Joana Faria, Lucy Glover, Sebastian Hutchinson, Cordula Boehm, Mark C. Field, David Horn.

Nat Commun [Internet]. 2019;10(1):3023.


The largest gene families in eukaryotes are subject to allelic exclusion, but mechanisms underpinning single allele selection and inheritance remain unclear. Here, we describe a protein complex sustaining variant surface glycoprotein (VSG) allelic exclusion and antigenic variation in Trypanosoma brucei parasites.
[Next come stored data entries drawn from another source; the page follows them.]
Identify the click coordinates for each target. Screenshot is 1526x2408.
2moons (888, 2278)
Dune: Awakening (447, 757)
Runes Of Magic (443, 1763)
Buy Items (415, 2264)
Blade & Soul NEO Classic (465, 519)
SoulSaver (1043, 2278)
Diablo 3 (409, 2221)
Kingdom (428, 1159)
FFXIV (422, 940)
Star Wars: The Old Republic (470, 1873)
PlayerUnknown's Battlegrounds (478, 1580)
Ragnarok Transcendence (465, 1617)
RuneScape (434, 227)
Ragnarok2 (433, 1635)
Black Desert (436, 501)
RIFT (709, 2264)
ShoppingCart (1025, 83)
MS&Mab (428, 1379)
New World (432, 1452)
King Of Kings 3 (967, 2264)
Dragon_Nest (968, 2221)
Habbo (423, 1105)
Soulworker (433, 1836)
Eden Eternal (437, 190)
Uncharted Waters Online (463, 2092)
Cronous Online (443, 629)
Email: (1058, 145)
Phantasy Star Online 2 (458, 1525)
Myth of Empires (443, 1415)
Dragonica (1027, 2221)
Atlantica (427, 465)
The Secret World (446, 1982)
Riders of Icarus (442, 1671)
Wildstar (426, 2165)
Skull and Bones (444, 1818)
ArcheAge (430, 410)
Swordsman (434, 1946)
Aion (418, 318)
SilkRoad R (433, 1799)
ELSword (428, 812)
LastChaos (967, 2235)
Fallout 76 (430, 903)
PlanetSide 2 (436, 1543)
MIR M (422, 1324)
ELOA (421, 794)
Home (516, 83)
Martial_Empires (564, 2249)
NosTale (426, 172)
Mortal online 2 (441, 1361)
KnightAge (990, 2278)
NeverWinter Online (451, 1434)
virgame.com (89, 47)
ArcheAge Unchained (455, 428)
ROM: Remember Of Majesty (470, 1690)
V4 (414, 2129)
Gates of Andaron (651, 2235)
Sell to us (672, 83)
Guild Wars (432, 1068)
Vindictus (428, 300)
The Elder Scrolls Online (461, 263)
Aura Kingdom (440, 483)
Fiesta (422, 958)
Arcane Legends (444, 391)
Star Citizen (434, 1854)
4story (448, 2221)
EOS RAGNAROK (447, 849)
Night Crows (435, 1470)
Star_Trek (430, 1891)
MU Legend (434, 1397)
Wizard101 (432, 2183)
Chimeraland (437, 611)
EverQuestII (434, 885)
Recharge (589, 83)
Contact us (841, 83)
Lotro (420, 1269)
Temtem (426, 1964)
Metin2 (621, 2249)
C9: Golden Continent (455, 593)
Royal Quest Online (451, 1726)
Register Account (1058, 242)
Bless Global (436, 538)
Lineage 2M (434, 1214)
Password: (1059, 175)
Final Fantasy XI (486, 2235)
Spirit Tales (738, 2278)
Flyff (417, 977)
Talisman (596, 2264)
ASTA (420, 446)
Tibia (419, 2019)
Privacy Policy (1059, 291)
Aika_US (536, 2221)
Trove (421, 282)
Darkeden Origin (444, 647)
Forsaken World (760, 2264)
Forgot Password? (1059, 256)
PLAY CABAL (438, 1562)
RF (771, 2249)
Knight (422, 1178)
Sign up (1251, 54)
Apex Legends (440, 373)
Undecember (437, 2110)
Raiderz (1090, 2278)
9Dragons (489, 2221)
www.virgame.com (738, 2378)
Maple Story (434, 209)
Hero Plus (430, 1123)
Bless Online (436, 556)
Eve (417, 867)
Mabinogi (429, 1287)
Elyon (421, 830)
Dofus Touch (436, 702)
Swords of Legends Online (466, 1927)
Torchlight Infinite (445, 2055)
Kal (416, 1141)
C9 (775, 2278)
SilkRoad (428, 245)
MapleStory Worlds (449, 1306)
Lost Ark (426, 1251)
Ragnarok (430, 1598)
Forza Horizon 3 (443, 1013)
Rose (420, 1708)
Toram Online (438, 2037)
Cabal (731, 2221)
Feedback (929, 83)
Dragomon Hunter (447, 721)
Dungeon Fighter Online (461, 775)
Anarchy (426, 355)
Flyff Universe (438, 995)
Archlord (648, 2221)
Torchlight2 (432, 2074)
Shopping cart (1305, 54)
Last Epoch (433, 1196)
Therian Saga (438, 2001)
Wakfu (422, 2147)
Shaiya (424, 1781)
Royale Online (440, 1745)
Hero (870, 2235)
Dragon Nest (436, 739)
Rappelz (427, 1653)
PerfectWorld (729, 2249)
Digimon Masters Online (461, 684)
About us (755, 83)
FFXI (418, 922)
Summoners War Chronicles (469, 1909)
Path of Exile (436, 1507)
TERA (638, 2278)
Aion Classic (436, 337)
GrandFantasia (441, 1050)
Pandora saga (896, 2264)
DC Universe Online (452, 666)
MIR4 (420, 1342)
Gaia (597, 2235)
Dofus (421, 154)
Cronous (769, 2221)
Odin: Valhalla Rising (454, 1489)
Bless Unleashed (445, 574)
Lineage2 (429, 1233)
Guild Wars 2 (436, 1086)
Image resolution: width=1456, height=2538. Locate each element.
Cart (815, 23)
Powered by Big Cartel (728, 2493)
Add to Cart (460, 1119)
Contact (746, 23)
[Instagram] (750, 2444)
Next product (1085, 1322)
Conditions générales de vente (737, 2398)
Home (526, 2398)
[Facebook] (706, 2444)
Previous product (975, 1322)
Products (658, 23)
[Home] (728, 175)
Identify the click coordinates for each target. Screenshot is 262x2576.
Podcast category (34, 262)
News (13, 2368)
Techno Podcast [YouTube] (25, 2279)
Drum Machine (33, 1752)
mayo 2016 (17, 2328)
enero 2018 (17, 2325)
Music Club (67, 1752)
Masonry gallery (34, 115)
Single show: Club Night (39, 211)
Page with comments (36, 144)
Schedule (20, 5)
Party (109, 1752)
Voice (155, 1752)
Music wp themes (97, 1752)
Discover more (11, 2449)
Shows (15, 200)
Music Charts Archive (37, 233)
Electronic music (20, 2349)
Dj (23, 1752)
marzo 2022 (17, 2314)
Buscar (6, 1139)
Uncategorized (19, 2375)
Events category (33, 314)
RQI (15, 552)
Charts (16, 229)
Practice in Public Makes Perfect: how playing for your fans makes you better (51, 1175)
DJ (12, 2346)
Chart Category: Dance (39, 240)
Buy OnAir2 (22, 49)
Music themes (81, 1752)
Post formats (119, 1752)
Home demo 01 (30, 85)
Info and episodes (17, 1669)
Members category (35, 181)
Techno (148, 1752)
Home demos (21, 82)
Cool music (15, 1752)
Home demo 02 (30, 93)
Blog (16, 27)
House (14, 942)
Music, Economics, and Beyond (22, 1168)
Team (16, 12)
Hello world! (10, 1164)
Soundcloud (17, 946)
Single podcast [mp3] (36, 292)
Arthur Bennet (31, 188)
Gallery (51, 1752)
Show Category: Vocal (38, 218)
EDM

The VSG-exclusion-1 (VEX1) protein binds both telomeric VSG-associated chromatin and VEX2, an ortholog of nonsense-mediated-decay helicase, UPF1. VEX1 and VEX2 assemble in an RNA polymerase-I transcription-dependent manner and sustain the active, subtelomeric VSG-associated transcription compartment. VSG transcripts and VSG coats become highly heterogeneous when VEX proteins are depleted. Further, the DNA replication-associated chromatin assembly factor, CAF-1, binds to and specifically maintains VEX1 compartmentalisation following DNA replication. Thus, the VEX-complex controls VSG-exclusion, while CAF-1 sustains VEX-complex inheritance in association with the active-VSG. Notably, the VEX2-orthologue and CAF-1 in mammals are also implicated in exclusion and inheritance functions. In trypanosomes, these factors sustain a highly effective and paradigmatic immune evasion strategy.